In keeping with the values of the Night Beats collective and the ethos of the cookbook, the authors chose to make the e-book available for free. To quote their website, “It’s hard to survive late capitalism and we want to help.” A noble cause if I ever heard one, and I wanted to help, too. So I offered my professional editing services free of charge.
In truth, the book was not difficult to edit. Authored as it was by seasoned writers, the writing was already polished and shiny. I did my small part to ensure consistency and get rid of typos, and then I passed it on back. I was feeling a warm glow about this book going out into the world.

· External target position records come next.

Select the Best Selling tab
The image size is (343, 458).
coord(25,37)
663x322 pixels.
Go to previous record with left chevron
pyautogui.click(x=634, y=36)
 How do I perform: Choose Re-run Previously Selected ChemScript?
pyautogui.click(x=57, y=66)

And while I may not have been paid in dollars and cents, I was paid a thousand times over by the pleasure of working with goodhearted, talented, funny, kind people who valued my efforts in a way that many paying clients do not. Once the book was finished, I received a fantastic book box from Zilla, including a print copy whimsically illustrated by Marten Norr, a Sad Bastard meal kit (featuring a package of vegan ramen, a packet of Berbere spice, and even a spoon!), my very own Night Beats magnets, and a wee little pickle charm. (This last item delighted me in particular because it was listed on the customs form on the shipping envelope, and I like to think of it confounding the customs agents.)

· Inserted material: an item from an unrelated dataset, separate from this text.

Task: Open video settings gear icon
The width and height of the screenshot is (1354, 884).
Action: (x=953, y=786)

But most of all, the reward comes from helping to be a part of something that is actively working towards supporting a community, and eschewing the ways in which we are taught to follow unthinkingly along lines of profit and personal gain. Communities of care are more important than ever right now, and being a part of this one was a delight.
Here’s to helping each other when we can, making food so we don’t die, and making our communities better places. ❤️
One thought on “On Community and Instant Noodles: The Sad Bastard Cookbook by Zilla Novikov and Rachel A. Rosen”
Thank you so much. This is the kindest thing. You were so wonderful to work with and you helped so much more than you give your self credit for!